Desperately seeking Lachman
Ed Lachman, ace cinematographer and indie directors’ best friend, receives a BAM tribute.
A warm breeze drifts through a fourth-floor office window as Ed Lachman thumbs through private photographs of Heath Ledger. In one, the actor looks serious, deep in thought. In another, he’s smiling in a diner booth, possibly reacting to Charlotte Gainsbourg. Now he’s in character, behind shades and a thick pop attitude. These images are “exposure checks,” on-set Polaroids that a careful cinematographer will take before shooting gets under way. Captured during the production of Todd Haynes’s I’m Not There, they carry a totemic quality.
“The cameraman is the first audience,” says Lachman, 60, lost in his looking. “Many times, the actor will sometimes glance over at me, just to make sure they’re really there. What’s nice is these photos are so personal. Heath was very generous in spirit. They’re just images.”
It’s a tribute to Lachman’s own approachability that Ledger came to him with talk of his directorial debut, script in hand and visual ideas percolating. Such is the ritual with Lachman, who, over three decades, has accumulated a client list that constitutes a definitive picture of independent cinema: Haynes (also on Far from Heaven, Oscar-nominated for its cinematography), Sofia Coppola (The Virgin Suicides), Wim Wenders (Tokyo-Ga), Larry Clark (Ken Park), Paul Schrader (Light Sleeper) and Steven Soderbergh (The Limey). Beginning Friday 9, “The Cinematography of Ed Lachman,” a selective 12-film survey unspooling at BAM, should alert many to the unifying talent standing directly behind the camera.
“I’ve always tried to seek out directors who care about images,” Lachman explains. “Not all of them do—and that’s fine. Some might have other concerns: the acting, the words, whatever. But I’ve been lucky to work with people who understand that in order to create your own world, you need to create your own language.”

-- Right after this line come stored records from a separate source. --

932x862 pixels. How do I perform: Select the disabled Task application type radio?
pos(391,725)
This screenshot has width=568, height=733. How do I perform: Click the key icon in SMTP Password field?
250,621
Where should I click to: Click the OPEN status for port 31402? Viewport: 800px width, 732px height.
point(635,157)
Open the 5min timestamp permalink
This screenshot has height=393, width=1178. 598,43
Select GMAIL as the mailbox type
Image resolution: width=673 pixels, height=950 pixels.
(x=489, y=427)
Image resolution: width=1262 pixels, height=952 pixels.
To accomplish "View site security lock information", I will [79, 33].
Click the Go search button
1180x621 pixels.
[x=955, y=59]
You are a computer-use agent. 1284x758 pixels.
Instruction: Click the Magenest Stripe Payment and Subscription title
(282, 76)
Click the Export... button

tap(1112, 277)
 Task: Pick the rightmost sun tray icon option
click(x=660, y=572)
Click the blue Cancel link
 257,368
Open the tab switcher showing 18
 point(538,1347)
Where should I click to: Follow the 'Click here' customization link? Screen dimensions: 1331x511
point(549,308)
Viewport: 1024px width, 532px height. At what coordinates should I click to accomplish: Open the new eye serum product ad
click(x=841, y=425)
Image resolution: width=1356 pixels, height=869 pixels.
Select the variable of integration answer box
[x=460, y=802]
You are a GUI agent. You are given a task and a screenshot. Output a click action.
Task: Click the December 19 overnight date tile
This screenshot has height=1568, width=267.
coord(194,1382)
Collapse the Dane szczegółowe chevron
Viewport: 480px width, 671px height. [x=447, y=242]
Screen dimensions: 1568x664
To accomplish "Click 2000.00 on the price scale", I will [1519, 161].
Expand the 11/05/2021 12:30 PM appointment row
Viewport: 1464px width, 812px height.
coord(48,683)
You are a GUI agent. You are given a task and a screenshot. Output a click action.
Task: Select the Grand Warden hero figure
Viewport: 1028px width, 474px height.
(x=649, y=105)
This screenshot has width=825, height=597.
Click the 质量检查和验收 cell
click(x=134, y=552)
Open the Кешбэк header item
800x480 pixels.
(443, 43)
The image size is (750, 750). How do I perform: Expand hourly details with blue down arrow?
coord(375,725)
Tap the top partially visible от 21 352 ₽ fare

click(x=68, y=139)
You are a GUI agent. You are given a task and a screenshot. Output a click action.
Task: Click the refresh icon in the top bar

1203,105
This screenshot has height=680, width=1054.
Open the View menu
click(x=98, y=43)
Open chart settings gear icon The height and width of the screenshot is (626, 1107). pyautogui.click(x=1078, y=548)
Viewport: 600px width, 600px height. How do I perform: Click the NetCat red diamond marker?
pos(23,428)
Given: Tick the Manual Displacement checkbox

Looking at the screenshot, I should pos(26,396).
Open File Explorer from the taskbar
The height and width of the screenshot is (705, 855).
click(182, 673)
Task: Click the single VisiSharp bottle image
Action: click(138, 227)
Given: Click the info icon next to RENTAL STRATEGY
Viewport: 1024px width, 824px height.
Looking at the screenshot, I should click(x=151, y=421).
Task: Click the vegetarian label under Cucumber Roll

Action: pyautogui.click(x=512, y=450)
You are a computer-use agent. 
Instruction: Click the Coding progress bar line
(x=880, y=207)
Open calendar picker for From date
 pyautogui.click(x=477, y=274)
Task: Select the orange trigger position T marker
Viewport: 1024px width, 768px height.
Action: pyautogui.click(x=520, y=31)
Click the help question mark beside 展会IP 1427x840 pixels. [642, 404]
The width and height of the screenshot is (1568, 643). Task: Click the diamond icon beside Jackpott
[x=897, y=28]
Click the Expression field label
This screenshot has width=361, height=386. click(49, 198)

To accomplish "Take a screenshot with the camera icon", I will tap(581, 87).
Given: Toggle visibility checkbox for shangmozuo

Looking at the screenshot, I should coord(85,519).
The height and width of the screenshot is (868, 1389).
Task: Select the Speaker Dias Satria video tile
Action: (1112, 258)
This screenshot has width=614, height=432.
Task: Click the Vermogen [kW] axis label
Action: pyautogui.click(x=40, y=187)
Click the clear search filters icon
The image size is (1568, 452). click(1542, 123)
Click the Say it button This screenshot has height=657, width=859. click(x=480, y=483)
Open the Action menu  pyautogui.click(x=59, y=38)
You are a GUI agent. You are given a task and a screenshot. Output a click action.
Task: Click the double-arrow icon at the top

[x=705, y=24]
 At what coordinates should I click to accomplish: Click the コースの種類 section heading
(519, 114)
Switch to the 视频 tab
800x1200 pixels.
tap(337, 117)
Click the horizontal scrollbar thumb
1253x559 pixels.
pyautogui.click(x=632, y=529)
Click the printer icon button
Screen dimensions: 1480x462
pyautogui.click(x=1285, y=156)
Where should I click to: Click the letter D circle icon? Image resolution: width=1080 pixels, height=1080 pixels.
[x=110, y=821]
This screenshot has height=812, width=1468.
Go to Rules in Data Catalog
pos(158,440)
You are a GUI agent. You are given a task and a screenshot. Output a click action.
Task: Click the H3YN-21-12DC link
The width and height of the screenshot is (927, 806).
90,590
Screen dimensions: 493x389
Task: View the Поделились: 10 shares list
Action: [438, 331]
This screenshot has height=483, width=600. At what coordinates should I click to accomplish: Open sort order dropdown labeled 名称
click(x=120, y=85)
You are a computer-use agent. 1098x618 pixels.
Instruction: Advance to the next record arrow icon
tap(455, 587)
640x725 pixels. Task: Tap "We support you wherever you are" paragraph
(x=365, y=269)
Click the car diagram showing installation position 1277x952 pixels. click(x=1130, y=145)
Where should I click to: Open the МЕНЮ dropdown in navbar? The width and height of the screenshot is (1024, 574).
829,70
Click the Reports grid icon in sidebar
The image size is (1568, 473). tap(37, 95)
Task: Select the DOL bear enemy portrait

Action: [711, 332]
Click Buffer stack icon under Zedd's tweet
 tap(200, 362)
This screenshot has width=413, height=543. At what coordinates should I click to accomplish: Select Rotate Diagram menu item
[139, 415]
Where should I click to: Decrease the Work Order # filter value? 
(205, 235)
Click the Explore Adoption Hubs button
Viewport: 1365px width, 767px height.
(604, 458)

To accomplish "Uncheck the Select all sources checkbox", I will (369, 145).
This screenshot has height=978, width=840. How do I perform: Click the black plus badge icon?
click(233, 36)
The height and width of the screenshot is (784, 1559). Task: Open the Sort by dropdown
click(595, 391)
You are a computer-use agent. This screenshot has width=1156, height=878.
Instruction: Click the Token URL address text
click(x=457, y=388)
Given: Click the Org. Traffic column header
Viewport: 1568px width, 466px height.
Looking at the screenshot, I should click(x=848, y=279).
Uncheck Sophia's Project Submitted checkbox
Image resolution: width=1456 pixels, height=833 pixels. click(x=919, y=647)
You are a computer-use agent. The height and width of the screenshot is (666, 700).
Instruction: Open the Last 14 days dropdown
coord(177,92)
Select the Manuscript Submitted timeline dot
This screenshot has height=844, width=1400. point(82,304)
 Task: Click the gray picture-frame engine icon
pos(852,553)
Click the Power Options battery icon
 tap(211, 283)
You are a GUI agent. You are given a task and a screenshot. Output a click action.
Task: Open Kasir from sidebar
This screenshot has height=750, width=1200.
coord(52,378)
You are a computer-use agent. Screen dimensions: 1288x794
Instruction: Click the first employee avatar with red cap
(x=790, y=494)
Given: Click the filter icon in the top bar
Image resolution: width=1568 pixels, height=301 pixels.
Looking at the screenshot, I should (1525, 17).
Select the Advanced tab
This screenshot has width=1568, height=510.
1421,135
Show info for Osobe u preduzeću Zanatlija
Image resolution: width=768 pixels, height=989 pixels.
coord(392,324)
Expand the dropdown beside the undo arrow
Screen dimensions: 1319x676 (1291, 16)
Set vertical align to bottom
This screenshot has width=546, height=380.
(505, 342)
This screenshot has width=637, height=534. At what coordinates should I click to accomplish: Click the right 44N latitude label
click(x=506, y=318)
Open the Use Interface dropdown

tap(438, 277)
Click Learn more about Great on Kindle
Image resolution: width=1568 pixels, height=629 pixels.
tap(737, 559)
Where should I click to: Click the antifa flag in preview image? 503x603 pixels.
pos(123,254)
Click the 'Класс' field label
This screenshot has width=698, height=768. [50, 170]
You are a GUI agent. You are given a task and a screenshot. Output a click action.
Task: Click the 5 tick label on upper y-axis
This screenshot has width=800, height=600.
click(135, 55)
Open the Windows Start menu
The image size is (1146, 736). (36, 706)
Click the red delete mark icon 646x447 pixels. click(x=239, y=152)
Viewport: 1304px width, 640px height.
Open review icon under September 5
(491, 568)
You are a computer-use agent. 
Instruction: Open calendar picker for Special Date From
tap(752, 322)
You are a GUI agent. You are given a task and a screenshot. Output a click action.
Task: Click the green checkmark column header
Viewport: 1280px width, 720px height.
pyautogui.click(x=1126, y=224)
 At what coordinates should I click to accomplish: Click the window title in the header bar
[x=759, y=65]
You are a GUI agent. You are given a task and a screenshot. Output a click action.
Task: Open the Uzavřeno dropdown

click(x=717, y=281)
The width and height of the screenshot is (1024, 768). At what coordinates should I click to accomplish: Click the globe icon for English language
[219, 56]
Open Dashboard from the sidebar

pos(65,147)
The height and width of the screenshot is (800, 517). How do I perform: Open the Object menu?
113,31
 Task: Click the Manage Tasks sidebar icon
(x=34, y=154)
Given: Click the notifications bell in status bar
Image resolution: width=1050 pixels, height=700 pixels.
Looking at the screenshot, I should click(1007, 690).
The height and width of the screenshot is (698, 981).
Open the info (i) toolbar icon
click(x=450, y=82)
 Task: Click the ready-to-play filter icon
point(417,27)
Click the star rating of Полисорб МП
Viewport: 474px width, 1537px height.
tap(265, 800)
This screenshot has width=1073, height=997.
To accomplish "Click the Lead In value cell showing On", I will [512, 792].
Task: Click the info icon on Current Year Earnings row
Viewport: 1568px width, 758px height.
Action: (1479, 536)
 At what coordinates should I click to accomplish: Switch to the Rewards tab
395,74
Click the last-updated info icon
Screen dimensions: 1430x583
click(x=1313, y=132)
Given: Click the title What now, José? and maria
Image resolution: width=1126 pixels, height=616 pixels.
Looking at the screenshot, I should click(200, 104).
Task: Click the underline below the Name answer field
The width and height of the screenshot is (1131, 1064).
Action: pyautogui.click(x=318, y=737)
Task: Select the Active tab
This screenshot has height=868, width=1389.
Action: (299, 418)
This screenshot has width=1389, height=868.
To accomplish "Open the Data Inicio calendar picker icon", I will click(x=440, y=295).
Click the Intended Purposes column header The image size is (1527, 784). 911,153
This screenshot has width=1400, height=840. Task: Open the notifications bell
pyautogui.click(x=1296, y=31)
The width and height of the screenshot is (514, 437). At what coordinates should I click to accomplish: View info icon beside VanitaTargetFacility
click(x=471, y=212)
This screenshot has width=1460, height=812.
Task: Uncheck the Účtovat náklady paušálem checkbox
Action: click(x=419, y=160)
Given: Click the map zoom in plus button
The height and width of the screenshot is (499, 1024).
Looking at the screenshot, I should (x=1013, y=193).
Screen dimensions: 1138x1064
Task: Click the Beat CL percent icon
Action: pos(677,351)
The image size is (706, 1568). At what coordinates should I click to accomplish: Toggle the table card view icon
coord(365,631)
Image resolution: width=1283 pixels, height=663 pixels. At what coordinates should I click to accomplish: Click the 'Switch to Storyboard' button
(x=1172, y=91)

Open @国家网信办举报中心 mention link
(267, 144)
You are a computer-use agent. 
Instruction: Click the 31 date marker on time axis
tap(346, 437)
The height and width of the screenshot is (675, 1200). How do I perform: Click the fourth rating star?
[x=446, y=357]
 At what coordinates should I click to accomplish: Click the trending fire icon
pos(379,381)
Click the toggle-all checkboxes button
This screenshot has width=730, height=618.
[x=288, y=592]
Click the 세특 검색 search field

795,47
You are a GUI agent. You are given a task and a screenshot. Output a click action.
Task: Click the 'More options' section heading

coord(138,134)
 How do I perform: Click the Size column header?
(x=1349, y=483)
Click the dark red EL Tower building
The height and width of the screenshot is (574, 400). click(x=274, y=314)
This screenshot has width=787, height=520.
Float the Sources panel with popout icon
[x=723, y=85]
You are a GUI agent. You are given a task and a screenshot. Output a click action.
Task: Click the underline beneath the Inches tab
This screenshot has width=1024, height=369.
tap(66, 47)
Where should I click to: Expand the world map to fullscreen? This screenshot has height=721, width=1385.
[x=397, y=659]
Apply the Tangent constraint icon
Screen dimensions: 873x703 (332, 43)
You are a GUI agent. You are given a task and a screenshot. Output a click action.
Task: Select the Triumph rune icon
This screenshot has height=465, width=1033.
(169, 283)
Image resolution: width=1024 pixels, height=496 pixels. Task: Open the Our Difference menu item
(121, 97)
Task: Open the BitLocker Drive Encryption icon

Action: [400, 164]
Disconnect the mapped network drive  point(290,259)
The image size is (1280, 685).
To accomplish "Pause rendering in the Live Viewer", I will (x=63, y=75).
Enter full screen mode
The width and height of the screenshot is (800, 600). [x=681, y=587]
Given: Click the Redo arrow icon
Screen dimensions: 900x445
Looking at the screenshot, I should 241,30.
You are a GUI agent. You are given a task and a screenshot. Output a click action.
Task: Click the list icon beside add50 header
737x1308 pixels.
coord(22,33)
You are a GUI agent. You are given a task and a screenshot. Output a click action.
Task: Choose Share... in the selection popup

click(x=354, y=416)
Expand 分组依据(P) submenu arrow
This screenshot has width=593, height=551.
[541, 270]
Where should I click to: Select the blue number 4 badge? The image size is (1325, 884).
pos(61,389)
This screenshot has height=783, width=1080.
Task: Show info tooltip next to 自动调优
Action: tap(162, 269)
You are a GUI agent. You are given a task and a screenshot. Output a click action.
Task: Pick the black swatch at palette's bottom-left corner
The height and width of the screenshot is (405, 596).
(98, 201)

In helping celebrated auteurs find their own visual approach (a process the New Jersey–born Lachman describes as “European”), he taps into an education in traditional arts and theory acquired at Harvard, Columbia and Ohio University. “My background was in painting,” Lachman says. “But in taking art appreciation, I realized that images have an abstraction that can allow people to enter an interior world. In writing, it’s easier: You enter the interior world with a few sentences. Setting up a scene, however, you need a few paragraphs. In film, you have the exact opposite problem. I was instantly hooked.”
His intuitive process—sifting through visual references and offering a director options galore—gets high marks from Susan Seidelman, director of 1985’s Desperately Seeking Susan, an early Lachman Hollywood project and Seidelman’s second feature. “I was worried that I would get lost,” she recalls by phone. “Especially at that time for women—there weren’t so many of us. What often happened was this: You do an interesting little independent film, and then you go do your first Hollywood movie and get overwhelmed by men looking over your shoulder. But Ed wasn’t overbearing. He really approached the film as a painter or a poet would.
“Susan was totally open,” Lachman recalls. “There was a great trust between us.” (The cinematographer also remembers an incredibly fun Madonna, who “didn’t think she knew everything”; he shot her first screen test in his downtown loft.) Lachman’s personal aesthetic has been well employed by another woman director with a career on the rise, Sofia Coppola, whose The Virgin Suicides cast Lachman as a great enabler. “She made all the choices and was a very fast learner,” he says. “We looked at Badlands. And the Japanese New Wave. The wonderful thing about Sofia is that she’s open to ideas, but has the confidence to relax in presenting her own.”
Why do all these arty directors come to him? “I’m not sure they do!” Lachman says with a laugh. “I’m sure I’ve lost gigs because directors think I’m trying to do their job. The smart ones understand: Look, here’s a guy with ideas, someone I can interface with. Todd [Haynes] says he chose me because he liked that I wasn’t dictated by one style, that I was open to finding the clues and telling the story. I’ve been very lucky to be noticed like that.”